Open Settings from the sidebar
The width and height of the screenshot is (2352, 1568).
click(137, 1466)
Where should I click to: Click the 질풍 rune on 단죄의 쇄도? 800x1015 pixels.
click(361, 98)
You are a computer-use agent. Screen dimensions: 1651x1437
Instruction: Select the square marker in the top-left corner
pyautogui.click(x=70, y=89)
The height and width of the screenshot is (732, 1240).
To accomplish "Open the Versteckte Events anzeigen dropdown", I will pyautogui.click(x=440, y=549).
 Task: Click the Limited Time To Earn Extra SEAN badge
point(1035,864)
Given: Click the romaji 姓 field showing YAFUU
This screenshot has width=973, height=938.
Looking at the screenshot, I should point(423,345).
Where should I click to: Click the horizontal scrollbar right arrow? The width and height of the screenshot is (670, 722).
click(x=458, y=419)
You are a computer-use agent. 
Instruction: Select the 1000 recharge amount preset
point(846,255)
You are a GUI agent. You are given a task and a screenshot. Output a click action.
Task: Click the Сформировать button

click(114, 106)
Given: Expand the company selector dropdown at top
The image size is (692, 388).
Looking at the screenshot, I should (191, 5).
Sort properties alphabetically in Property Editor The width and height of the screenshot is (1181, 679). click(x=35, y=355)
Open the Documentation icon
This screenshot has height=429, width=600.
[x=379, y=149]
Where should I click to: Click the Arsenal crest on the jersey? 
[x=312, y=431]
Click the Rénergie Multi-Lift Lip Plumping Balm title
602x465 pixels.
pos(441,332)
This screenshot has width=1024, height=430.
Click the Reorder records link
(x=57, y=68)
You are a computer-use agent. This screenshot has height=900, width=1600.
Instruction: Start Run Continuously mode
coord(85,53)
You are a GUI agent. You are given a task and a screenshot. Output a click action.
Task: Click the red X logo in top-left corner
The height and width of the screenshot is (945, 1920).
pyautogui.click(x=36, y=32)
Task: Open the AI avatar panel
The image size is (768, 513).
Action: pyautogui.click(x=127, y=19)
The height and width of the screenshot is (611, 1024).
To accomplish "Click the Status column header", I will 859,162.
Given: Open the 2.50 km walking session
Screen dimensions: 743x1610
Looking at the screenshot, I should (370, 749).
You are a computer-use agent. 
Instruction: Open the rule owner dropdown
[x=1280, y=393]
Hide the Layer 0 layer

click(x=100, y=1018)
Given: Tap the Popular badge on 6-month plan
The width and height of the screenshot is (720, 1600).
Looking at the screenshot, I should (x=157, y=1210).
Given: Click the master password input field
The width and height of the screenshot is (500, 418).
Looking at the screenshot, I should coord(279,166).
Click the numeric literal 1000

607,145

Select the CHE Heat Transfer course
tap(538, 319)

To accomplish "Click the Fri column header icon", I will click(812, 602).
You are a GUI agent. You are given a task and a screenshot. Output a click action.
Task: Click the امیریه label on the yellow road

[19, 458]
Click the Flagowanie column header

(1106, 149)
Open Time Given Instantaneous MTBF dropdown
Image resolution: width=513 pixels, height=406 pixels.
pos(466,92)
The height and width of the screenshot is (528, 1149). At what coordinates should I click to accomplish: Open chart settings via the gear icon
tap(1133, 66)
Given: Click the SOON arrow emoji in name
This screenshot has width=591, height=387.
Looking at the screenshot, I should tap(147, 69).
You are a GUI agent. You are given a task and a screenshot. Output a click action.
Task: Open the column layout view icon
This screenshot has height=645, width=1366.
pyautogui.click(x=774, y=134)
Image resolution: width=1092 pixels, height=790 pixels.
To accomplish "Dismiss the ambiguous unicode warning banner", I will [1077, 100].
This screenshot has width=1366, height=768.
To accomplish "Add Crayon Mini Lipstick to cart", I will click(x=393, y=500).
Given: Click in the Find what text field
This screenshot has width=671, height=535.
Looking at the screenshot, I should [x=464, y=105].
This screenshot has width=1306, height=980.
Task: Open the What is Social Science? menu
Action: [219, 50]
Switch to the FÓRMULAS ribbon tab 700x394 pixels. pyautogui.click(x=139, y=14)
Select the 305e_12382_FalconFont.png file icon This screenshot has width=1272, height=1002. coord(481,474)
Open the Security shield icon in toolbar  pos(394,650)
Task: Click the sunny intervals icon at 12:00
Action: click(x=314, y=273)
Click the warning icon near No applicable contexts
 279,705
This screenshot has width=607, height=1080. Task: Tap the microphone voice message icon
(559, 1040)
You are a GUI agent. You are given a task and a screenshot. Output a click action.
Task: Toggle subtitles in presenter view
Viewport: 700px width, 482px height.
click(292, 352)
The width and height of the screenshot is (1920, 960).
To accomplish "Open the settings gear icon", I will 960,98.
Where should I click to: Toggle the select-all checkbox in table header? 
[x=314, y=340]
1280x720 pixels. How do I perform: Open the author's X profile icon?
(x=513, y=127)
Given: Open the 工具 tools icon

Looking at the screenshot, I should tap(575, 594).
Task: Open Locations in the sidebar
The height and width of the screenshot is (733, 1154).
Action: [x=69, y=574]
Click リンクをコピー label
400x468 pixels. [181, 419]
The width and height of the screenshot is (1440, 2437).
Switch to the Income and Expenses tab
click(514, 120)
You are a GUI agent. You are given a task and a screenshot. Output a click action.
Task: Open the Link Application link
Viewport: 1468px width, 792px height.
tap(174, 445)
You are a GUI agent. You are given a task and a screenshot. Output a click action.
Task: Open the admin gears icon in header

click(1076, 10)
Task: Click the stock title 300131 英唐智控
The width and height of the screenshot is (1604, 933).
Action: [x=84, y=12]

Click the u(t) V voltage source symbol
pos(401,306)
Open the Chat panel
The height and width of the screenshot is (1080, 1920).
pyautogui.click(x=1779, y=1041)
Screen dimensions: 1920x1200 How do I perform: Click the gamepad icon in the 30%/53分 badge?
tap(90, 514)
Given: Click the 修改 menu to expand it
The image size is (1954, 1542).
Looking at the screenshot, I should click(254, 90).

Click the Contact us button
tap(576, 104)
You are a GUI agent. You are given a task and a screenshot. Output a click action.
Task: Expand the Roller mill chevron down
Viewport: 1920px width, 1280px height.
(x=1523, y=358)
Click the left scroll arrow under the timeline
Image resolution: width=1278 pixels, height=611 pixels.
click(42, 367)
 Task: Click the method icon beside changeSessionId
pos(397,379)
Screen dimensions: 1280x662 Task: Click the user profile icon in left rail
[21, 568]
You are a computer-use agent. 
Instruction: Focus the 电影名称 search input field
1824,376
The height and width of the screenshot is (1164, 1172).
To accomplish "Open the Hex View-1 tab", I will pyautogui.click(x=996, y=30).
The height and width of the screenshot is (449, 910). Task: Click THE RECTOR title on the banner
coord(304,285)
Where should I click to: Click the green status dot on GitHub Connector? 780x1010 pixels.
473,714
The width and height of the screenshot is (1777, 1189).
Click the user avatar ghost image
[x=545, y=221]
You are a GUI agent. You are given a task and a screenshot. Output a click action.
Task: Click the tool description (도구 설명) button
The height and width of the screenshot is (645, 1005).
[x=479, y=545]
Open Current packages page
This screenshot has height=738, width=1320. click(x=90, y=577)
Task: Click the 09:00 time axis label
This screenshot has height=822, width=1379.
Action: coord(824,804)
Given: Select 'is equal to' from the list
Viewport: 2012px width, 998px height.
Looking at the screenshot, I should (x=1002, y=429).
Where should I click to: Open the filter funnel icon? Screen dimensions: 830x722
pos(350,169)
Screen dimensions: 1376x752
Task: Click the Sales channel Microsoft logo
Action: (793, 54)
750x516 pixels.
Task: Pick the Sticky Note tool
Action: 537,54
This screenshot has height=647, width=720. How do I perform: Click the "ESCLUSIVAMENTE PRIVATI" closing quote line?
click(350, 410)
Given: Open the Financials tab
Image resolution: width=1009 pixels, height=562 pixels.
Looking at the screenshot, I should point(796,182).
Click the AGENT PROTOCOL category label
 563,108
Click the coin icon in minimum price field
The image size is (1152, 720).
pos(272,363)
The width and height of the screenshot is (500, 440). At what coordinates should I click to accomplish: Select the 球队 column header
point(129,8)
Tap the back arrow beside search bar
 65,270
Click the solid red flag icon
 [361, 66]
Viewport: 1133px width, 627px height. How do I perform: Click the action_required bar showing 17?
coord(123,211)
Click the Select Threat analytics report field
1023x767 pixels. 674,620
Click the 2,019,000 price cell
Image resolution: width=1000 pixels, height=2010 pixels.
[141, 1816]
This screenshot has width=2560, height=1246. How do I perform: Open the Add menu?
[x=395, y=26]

WHAT THIS TASK INVOLVES ::
Print verbatim the part of the records that opens with the line containing "This screenshot has width=1024, height=430." and closes with the line containing "I will 859,162.", both lines included.

RESULT ::
This screenshot has width=1024, height=430.
Click the Reorder records link
(x=57, y=68)
You are a computer-use agent. This screenshot has height=900, width=1600.
Instruction: Start Run Continuously mode
coord(85,53)
You are a GUI agent. You are given a task and a screenshot. Output a click action.
Task: Click the red X logo in top-left corner
The height and width of the screenshot is (945, 1920).
pyautogui.click(x=36, y=32)
Task: Open the AI avatar panel
The image size is (768, 513).
Action: pyautogui.click(x=127, y=19)
The height and width of the screenshot is (611, 1024).
To accomplish "Click the Status column header", I will 859,162.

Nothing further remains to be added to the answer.